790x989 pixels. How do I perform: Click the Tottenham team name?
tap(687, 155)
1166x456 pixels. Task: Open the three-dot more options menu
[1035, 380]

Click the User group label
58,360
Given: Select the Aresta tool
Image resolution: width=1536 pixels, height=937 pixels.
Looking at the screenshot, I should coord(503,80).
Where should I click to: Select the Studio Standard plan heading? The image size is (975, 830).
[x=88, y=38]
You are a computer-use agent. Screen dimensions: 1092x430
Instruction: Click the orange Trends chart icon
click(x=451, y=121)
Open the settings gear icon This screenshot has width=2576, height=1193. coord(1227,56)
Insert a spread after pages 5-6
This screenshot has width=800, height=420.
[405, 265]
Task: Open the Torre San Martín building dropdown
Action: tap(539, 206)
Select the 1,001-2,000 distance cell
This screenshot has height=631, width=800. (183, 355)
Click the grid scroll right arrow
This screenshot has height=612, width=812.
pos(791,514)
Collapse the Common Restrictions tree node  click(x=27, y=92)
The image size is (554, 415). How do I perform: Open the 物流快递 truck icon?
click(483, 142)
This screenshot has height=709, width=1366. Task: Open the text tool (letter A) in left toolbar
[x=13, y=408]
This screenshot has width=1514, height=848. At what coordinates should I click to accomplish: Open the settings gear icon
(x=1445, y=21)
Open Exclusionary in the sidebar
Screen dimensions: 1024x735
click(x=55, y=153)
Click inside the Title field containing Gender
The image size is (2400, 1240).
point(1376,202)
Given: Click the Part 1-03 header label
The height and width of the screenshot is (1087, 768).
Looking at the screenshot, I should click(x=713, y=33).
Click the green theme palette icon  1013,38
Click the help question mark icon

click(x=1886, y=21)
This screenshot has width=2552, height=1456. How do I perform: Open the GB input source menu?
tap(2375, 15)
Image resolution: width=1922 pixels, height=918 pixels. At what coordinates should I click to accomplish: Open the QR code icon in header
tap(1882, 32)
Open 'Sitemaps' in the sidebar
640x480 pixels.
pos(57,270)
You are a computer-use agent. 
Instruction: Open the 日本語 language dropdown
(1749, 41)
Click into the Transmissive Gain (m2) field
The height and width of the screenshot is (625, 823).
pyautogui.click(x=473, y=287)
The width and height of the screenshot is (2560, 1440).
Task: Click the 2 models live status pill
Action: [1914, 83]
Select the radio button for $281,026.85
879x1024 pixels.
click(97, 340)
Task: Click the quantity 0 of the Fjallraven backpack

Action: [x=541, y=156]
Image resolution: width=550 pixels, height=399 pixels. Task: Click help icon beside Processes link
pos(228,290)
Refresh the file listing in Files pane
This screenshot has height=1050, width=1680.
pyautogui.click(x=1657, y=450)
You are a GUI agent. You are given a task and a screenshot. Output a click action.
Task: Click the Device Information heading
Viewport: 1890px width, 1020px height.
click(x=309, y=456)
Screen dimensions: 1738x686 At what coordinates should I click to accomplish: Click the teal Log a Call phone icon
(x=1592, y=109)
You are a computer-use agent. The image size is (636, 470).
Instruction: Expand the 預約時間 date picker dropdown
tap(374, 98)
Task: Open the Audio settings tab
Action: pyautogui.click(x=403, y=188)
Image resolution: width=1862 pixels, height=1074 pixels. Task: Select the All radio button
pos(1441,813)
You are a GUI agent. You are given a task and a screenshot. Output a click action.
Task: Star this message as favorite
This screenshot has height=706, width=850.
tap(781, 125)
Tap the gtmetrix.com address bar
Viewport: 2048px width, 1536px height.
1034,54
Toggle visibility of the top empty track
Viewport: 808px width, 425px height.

════

Aim of the exercise:
Turn the stretch of lines from the one containing "You are a computer-use agent. The" through the last line into a numbered list, leaving out any blank lines.

Task output:
1. You are a computer-use agent. The image size is (636, 470).
2. Instruction: Expand the 預約時間 date picker dropdown
3. tap(374, 98)
4. Task: Open the Audio settings tab
5. Action: pyautogui.click(x=403, y=188)
6. Image resolution: width=1862 pixels, height=1074 pixels. Task: Select the All radio button
7. pos(1441,813)
8. You are a GUI agent. You are given a task and a screenshot. Output a click action.
9. Task: Star this message as favorite
10. This screenshot has height=706, width=850.
11. tap(781, 125)
12. Tap the gtmetrix.com address bar
13. Viewport: 2048px width, 1536px height.
14. 1034,54
15. Toggle visibility of the top empty track
16. Viewport: 808px width, 425px height.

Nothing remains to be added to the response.